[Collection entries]
★ ★ ★
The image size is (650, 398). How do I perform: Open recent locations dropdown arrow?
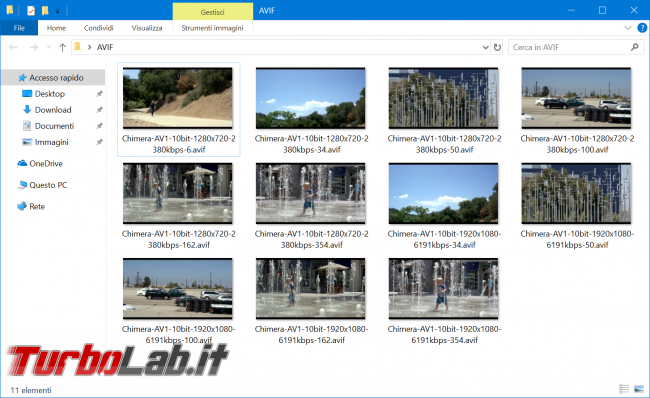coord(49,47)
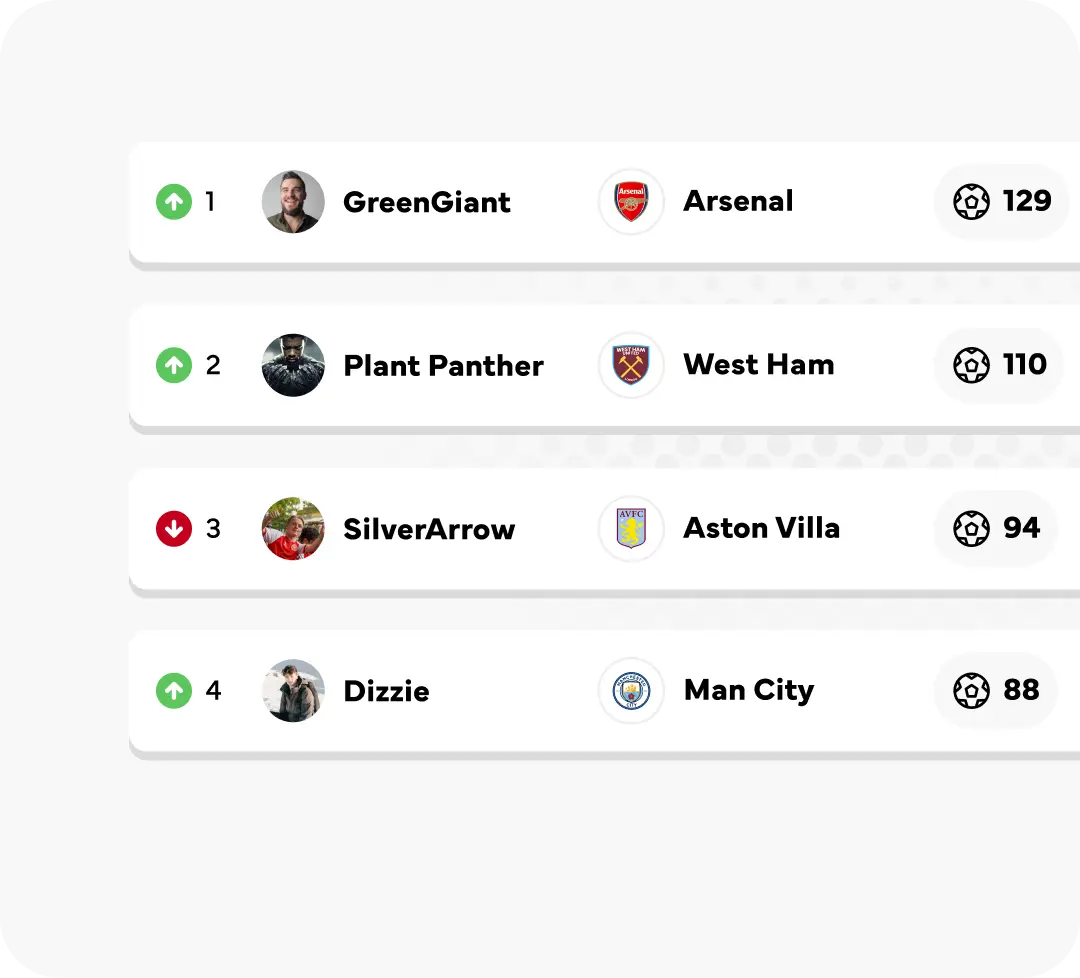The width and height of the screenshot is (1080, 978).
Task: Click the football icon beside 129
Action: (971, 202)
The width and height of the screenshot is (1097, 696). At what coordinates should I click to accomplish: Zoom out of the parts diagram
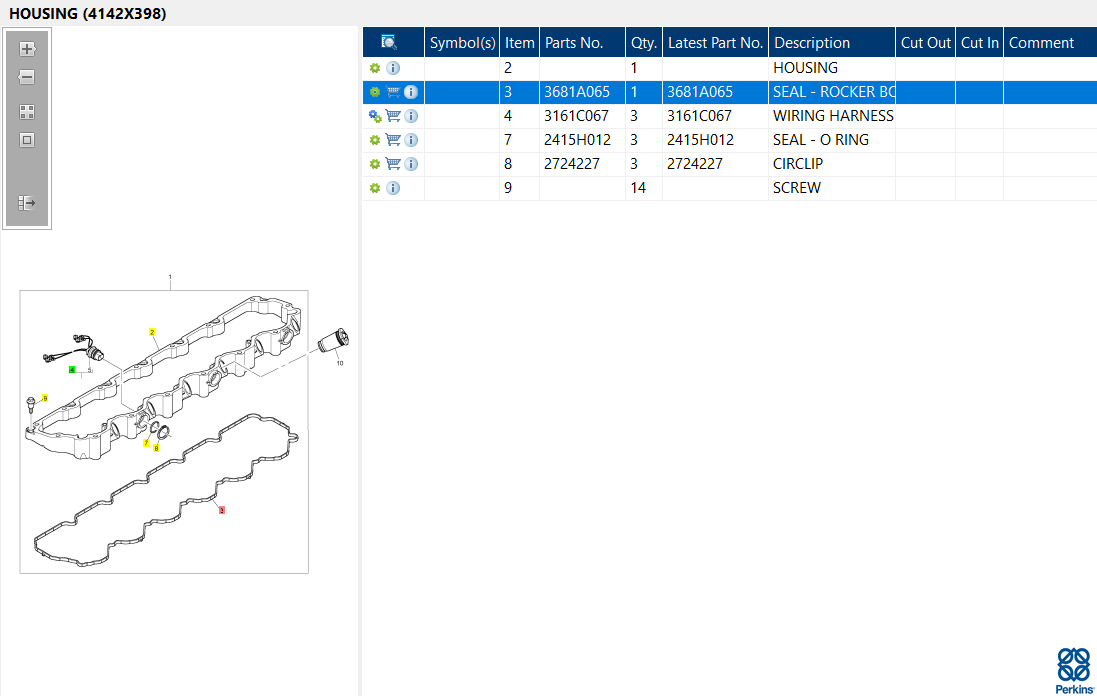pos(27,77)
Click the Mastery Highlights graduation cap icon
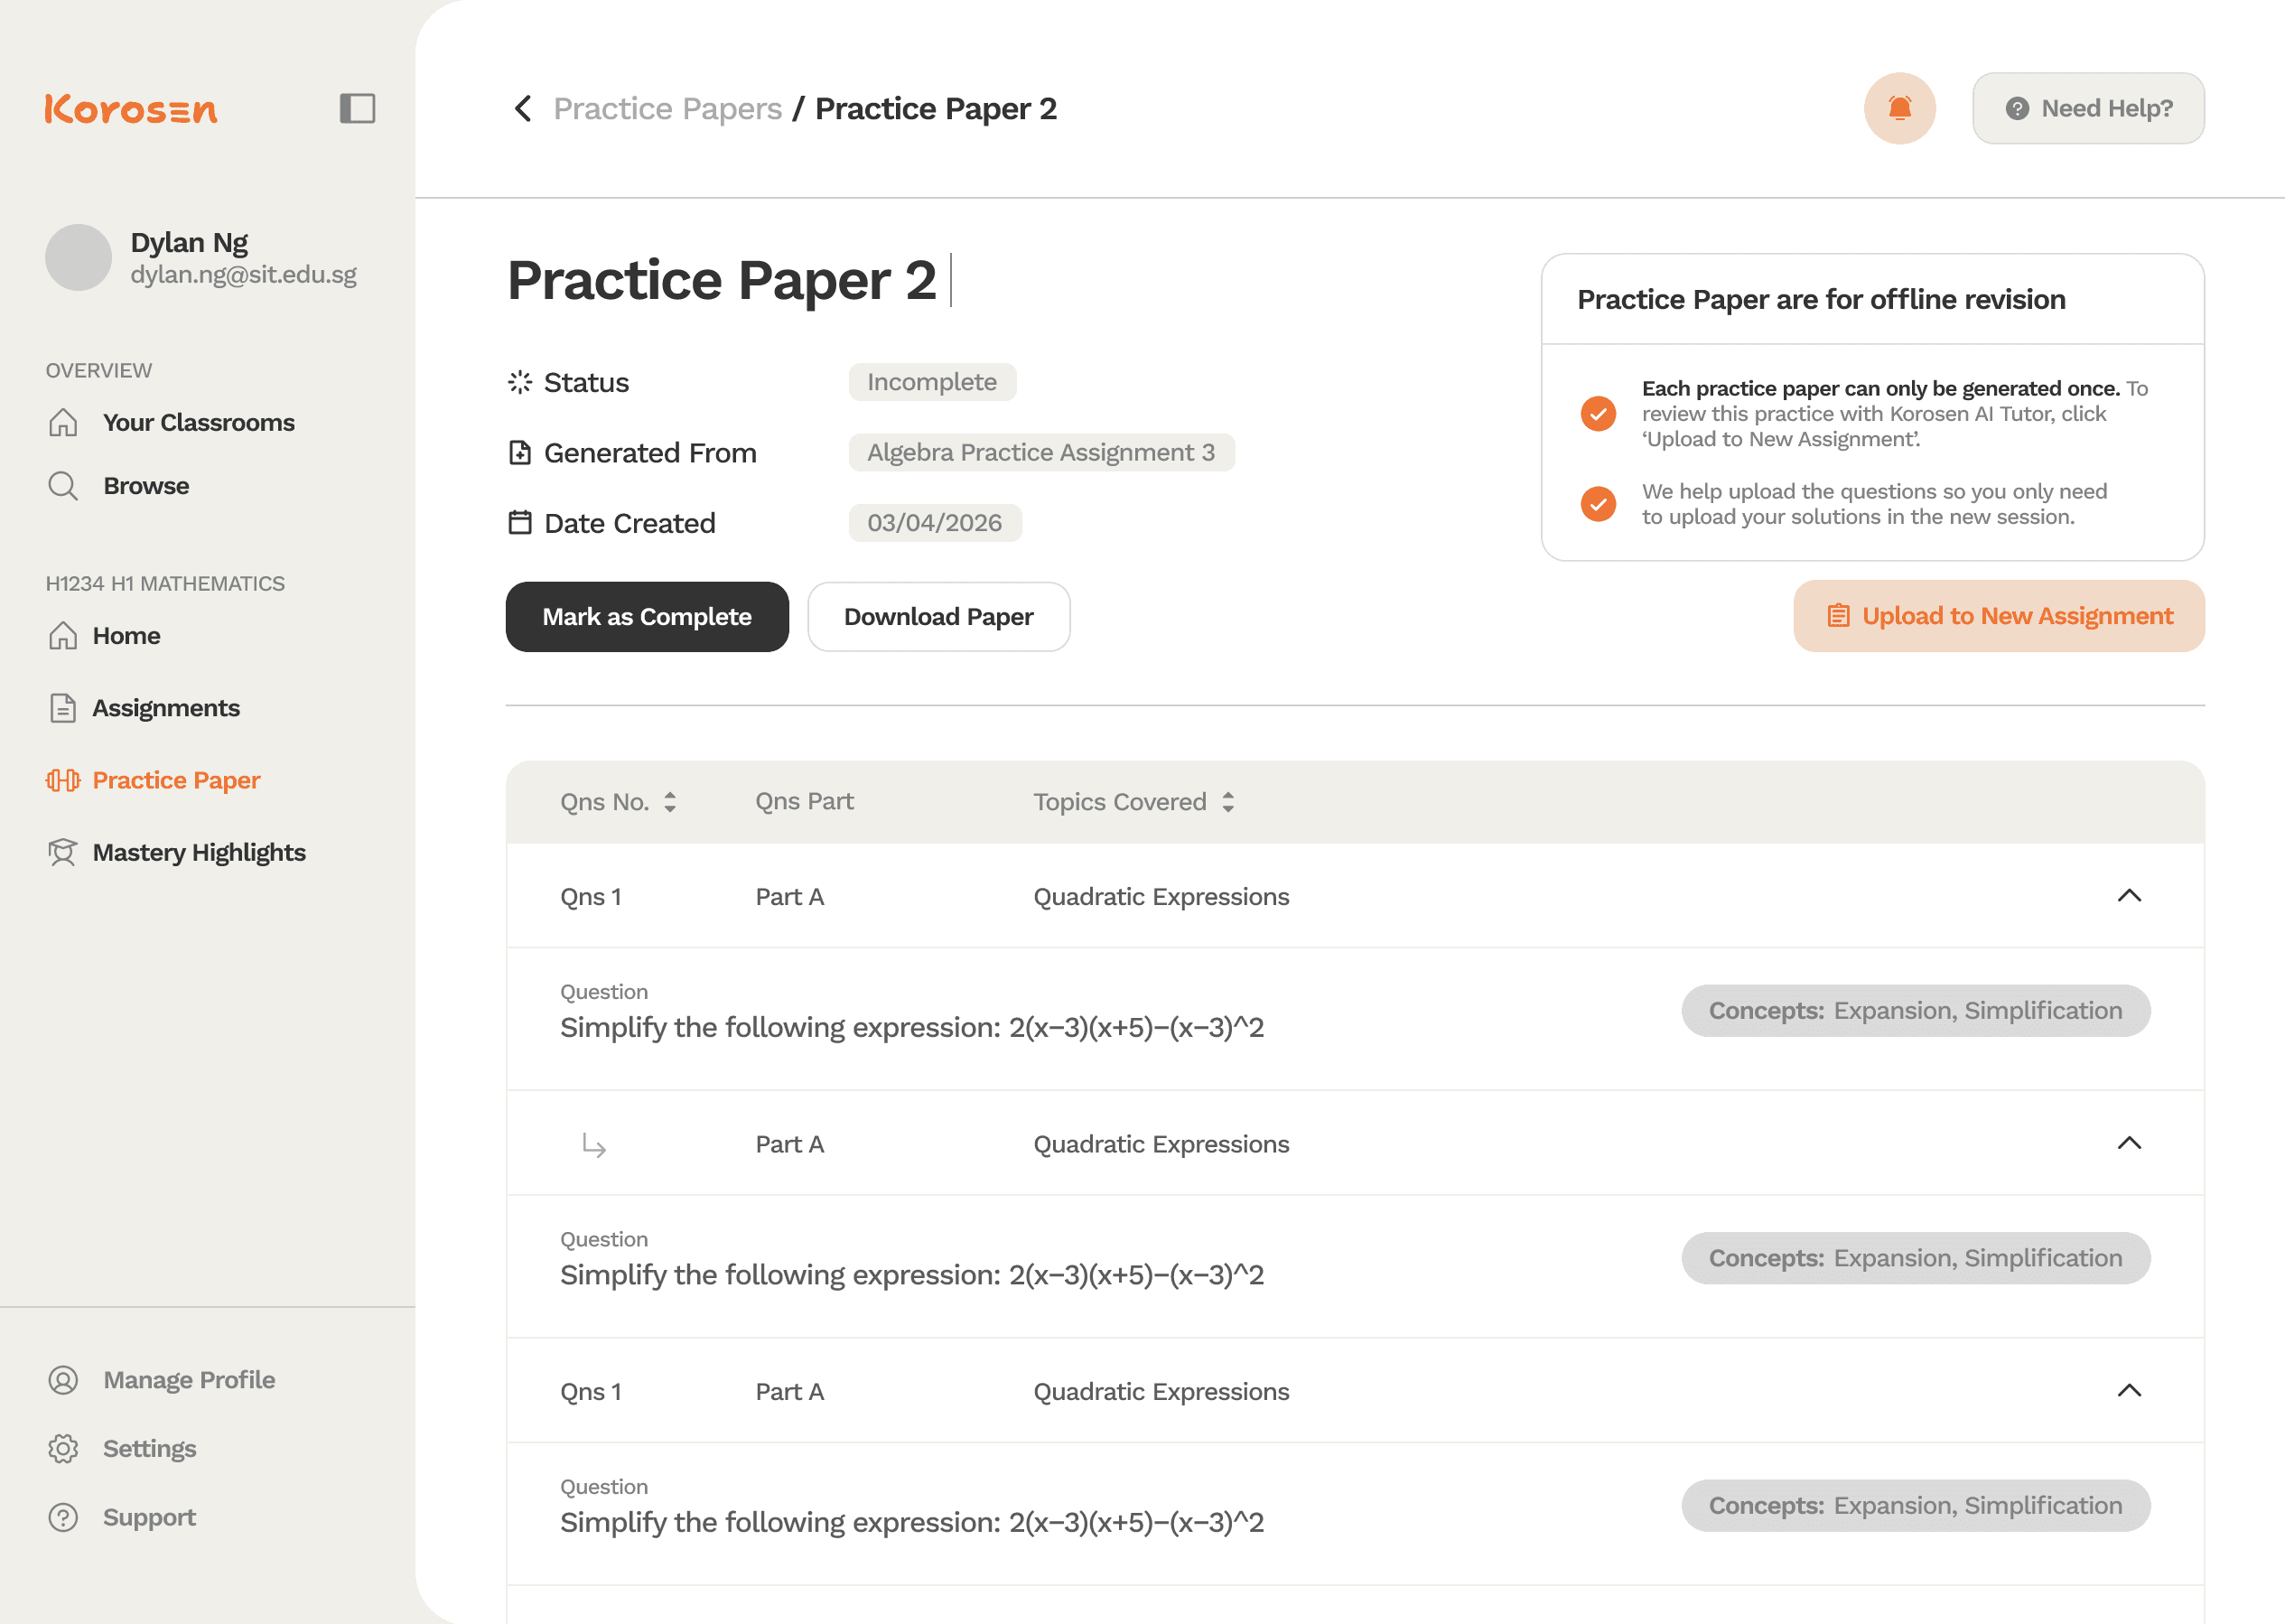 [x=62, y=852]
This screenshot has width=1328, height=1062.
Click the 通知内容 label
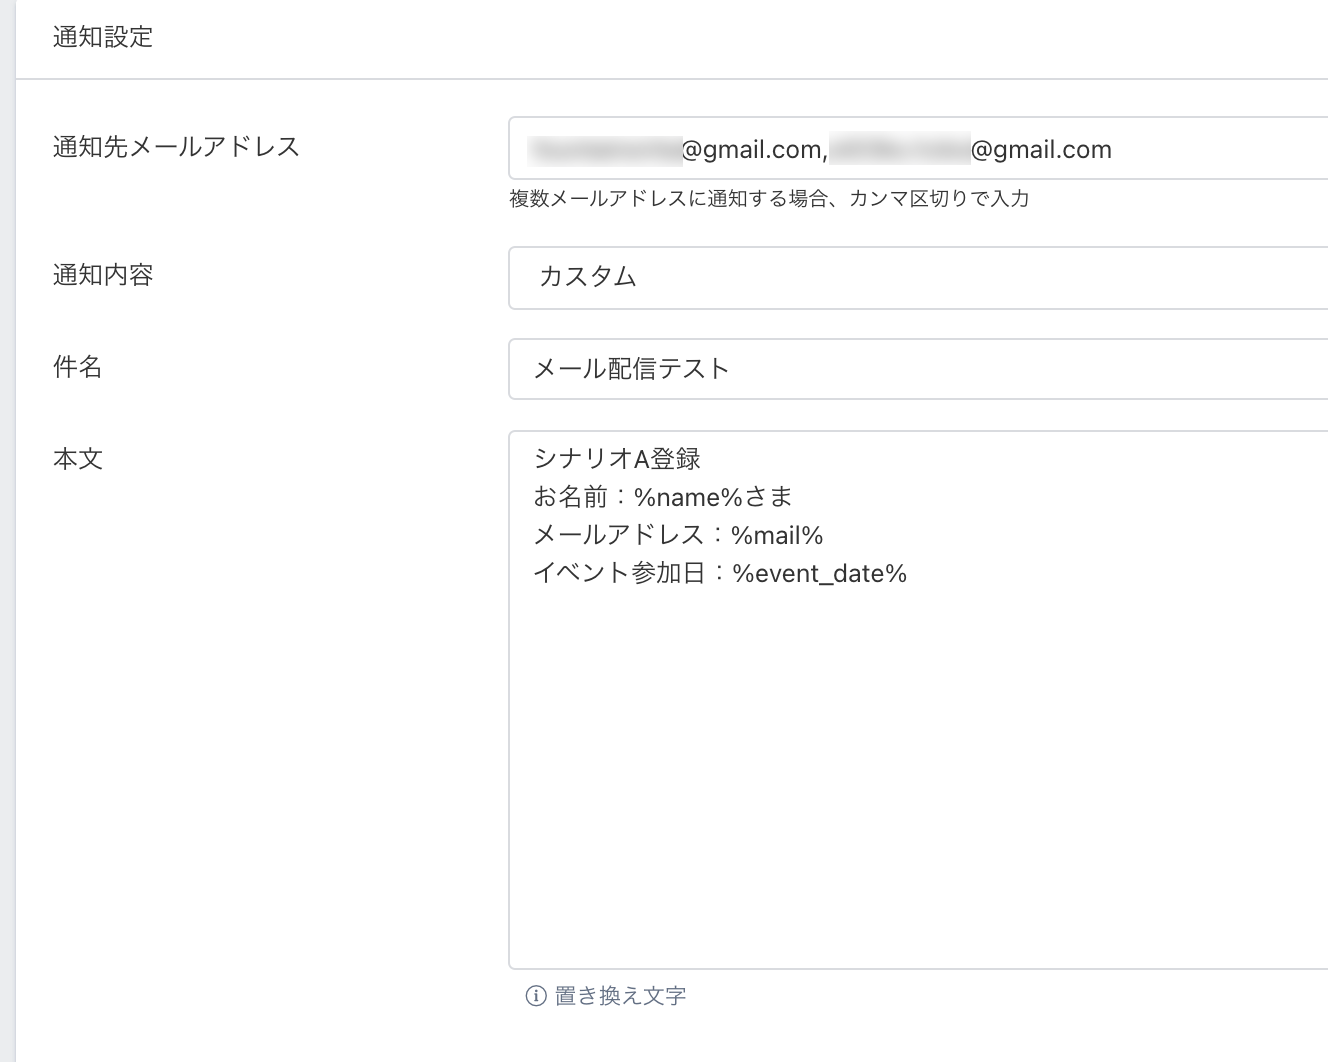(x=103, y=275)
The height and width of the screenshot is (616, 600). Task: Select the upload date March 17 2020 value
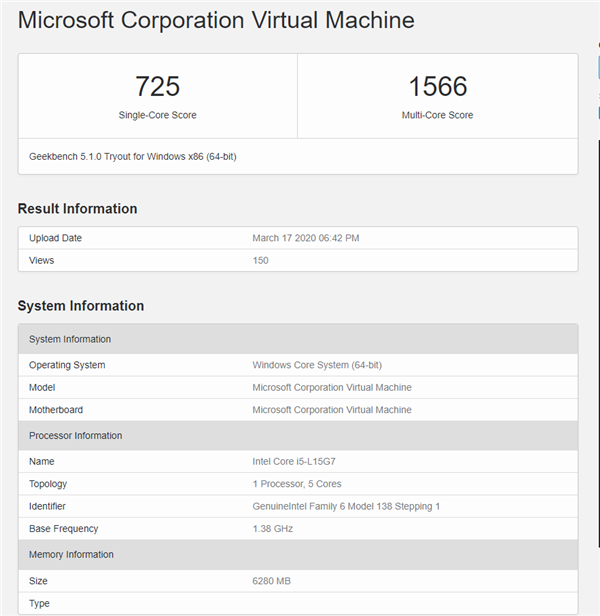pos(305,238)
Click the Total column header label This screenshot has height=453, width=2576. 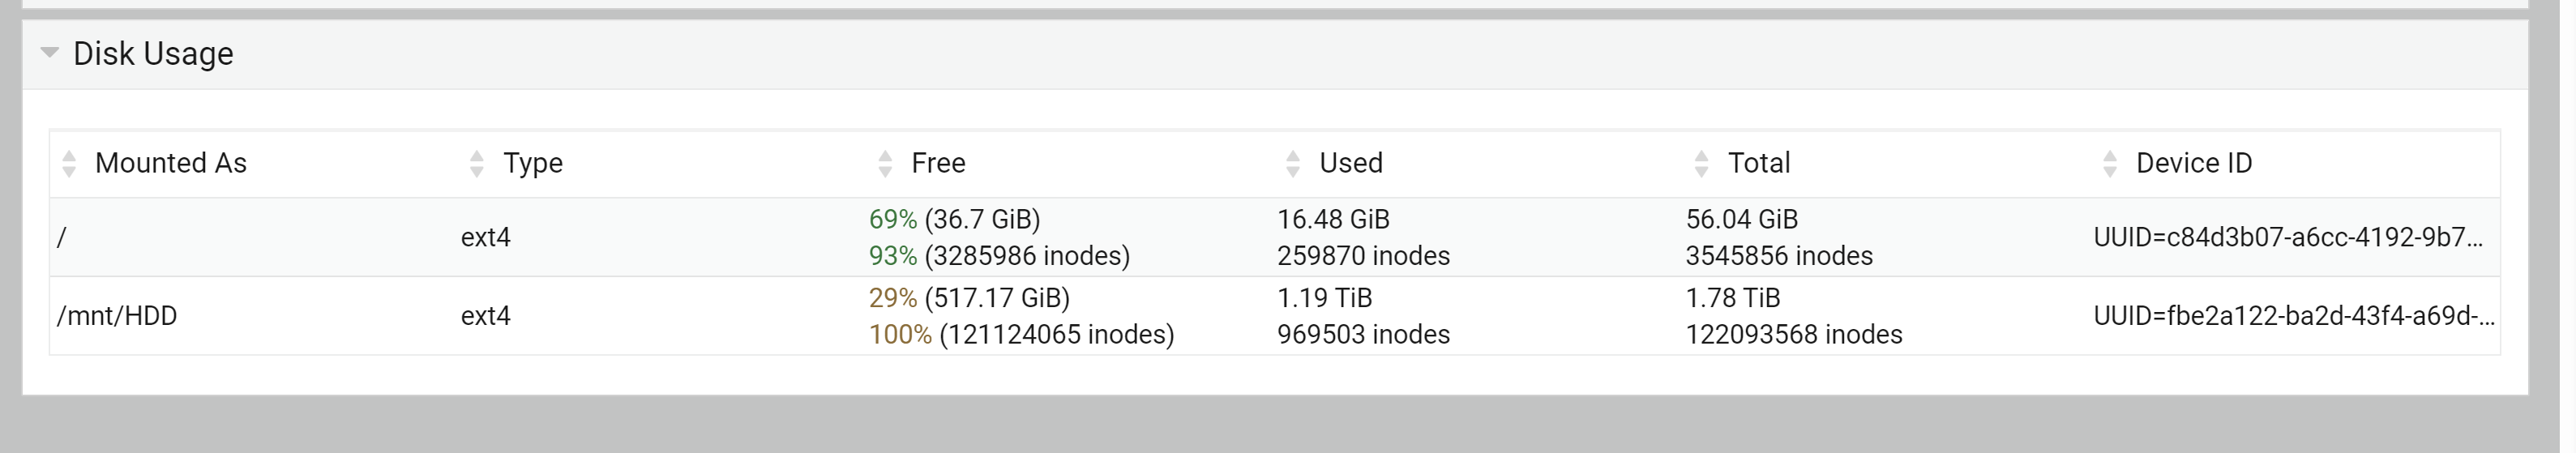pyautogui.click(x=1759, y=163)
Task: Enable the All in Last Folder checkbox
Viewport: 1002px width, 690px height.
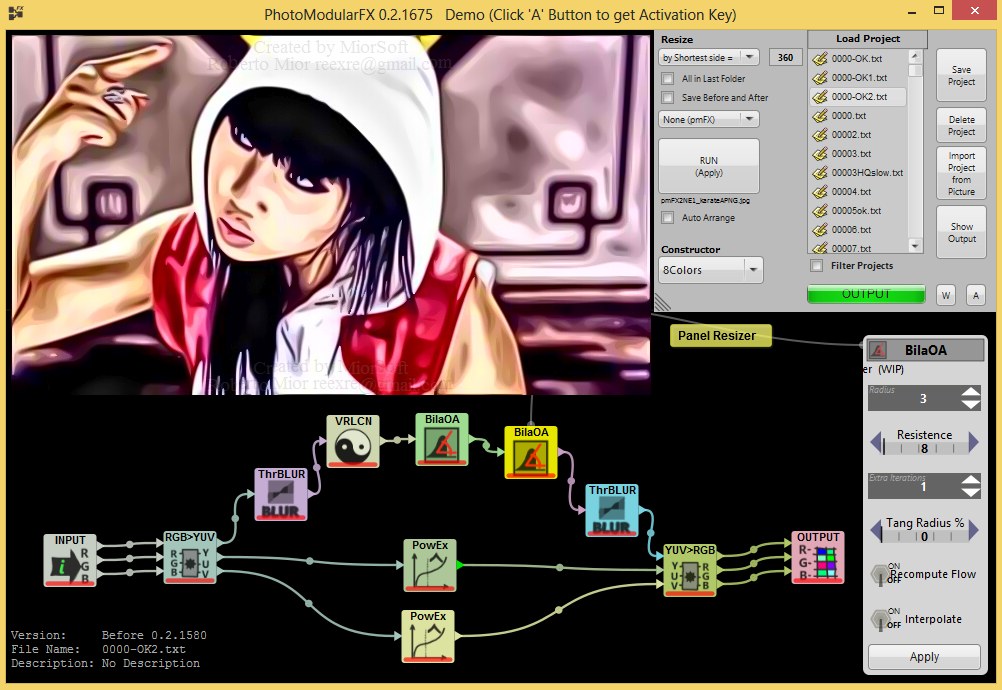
★ ★ ★
TASK DETAILS |
Extract everything from the line containing "Task: Enable the All in Last Folder checkbox" down to the last of the lines, word for word and leaving out the pictures.

THE OUTPUT |
Task: Enable the All in Last Folder checkbox
Viewport: 1002px width, 690px height.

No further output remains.